I recognized my old friend immediately when she walked into the chapel. Her face was as girlishly cute as it always had been, with freckles scattered around her little (especially by Brooklyn Jewish standards) nose. It still amuses me that she is so tiny -- she had towered over me in elementary school -- but I am no longer surprised by it.
It took my mother an additional moment or two, but she smiled quickly enough. I didn't recognize you at first, she told my old friend. I love your hair blond! I panicked. It's bad enough my mother is deaf; I am not prepared for her to be blind as well. My friend's hair is no longer brown, the way it always was, but it is certainly not blond. It is gray. A delicate light gray, so soft looking it almost begs to be touched. She has done what I have always promised myself I would do, let her hair go where nature takes it. I have kept my promise when it comes to wrinkles and fat pockets and all the other indignities that come with age, but I have been weak about the gray. The whitening of my hair started pretty late, but I cannot seem to give up on the battle, every six weeks, to conceal the truth.
Hours later, when my mother again mentioned how she had at first not recognized my friend with blond hair, I broke the news to her. She was adamant. It's not gray. It's blond. It looked pretty. My mother is always right, except when she's not. Usually, I just let it go, but this was important.

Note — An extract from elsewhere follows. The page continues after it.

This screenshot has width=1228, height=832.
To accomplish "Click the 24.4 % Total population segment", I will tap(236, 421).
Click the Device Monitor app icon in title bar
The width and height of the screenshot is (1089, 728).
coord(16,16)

I don't like it, she said, when she finally backed down. I reminded her she had said it looked pretty. Apparently, it did look pretty when it was blond. Not when it turned gray though. I don't like that my daughter's friends can be gray.
I get it. I don't like that I was in New York for my other dear old friend's husband's funeral. At 60, he had been diagnosed with early onset dementia, a most deadly kind. Two years later, he was gone. My friend is far too young to have lost her husband, the love of her life for so many years. Her two beautiful daughters are far too young to have lost their father. As one of them said, during her eloquent eulogy, he had marveled once when, watching her do what she does, that she had "become her own thing." It's what's supposed to happen, that our kids become their own "things," but we are supposed to be able to stick around to enjoy it, and also to be there just in case they need a little bit of reassurance. With luck, we should be able to stick around to watch our children turn gray, whether they hide it or not, whether or not it reminds us how fleeting life is.
My friend's daughter also mentioned a saying that had always hung on the wall in their home, something about parents giving their children roots and wings. The roots grow out, and the wings sometimes take our children farther away than we'd like, but the roots are always there and the wings are a good thing. It's just that sometimes, if only to make ourselves feel better, we see things the way we want to see them.